A bottle of Fireball Cinnamon Whiskey in the vehicle was a clue when police pulled over a careless driver.
Gulfport police had lost sight of the driver after seeing him pull in front of a vehicle at Courthouse and Pass roads, Assistant District Attorney Mitch Owen said.
Police soon received a complaint of a careless driver on 31st Street, just south of that area, and patrol officers found Brad Lee Heflin parking his vehicle at his house and getting out, Owen said.
Officers reported they smelled whiskey and Heflin was unsteady on his feet. And that’s when they saw a bottle of Fireball on the passenger seat.
Police arrested him on a DUI the night of Nov. 4, 2016, and got a warrant for a blood-alcohol content test.

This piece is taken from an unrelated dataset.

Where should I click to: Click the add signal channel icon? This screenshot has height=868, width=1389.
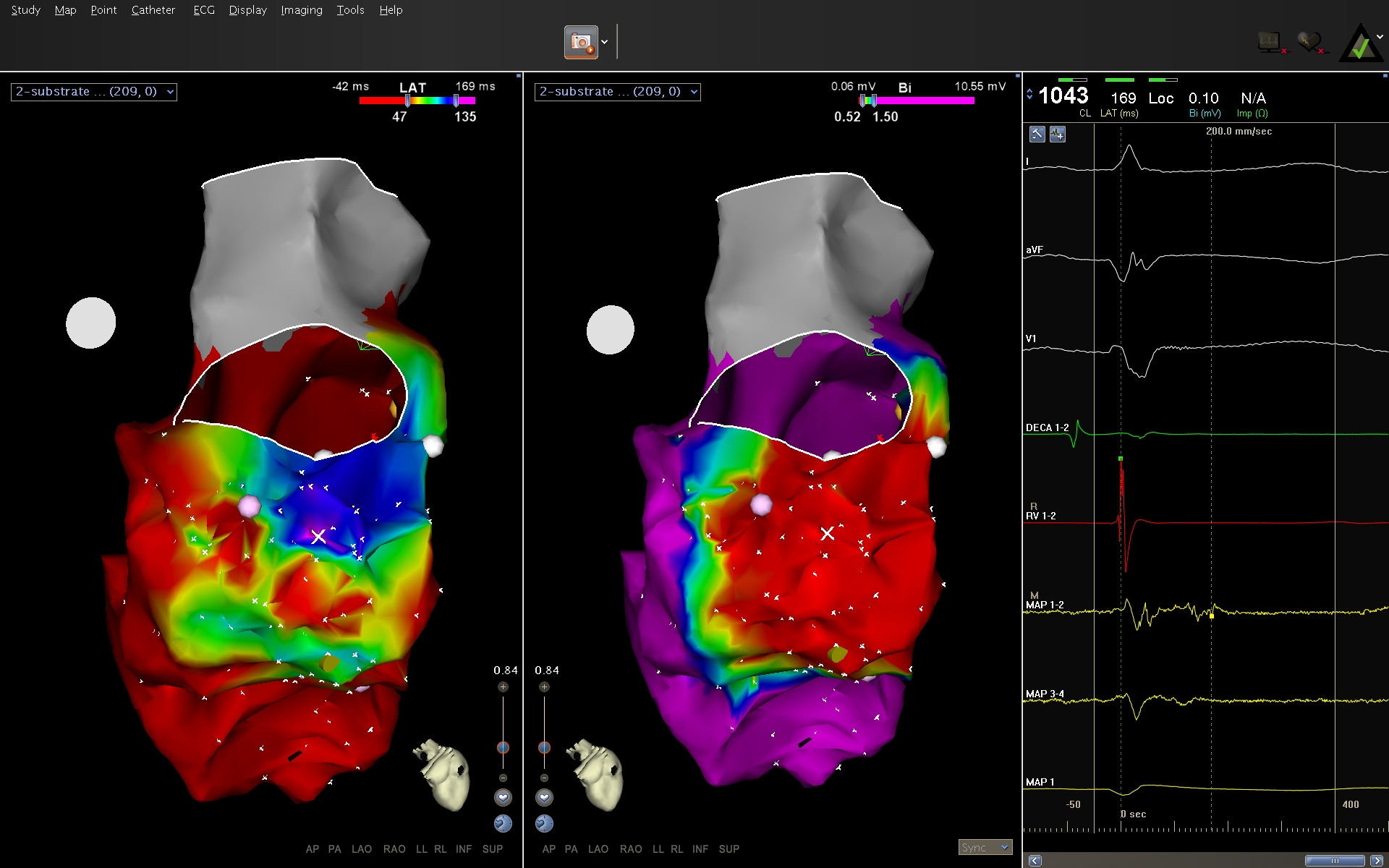[1058, 134]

The results showed Heflin’s BAC level was 0.22 percent, nearly three times the state’s limit of 0.08, Owen said.
Police and would later learn through a search of court records that it was his fifth DUI.
The month before his arrest, the state Legislature passed a law that makes it a felony to have four or more DUI convictions regardless of when they occurred. The state already had a law that makes a third DUI a felony for anyone with two prior convictions within the previous five years.
Two months before his arrest, Heflin served 16 days in the county jail for leaving the scene of an accident that occurred in May 2016, the Harrison County jail docket shows.
By December 2016, Heflin went into the Home of Grace, a faith-based addiction recovery program in Vancleave, after a probation violation, according to a docket entry. He had three felony convictions — felony DUI and two burglaries, one of them involving a home.
Heflin, now 40, pleaded guilty to his fifth DUI on Monday in Harrison County Circuit Court, according to the District Attorney’s Office.
Judge Christopher Schmidt sentenced him to six years in prison, to serve day for day. Heflin faced two to 10 years in prison.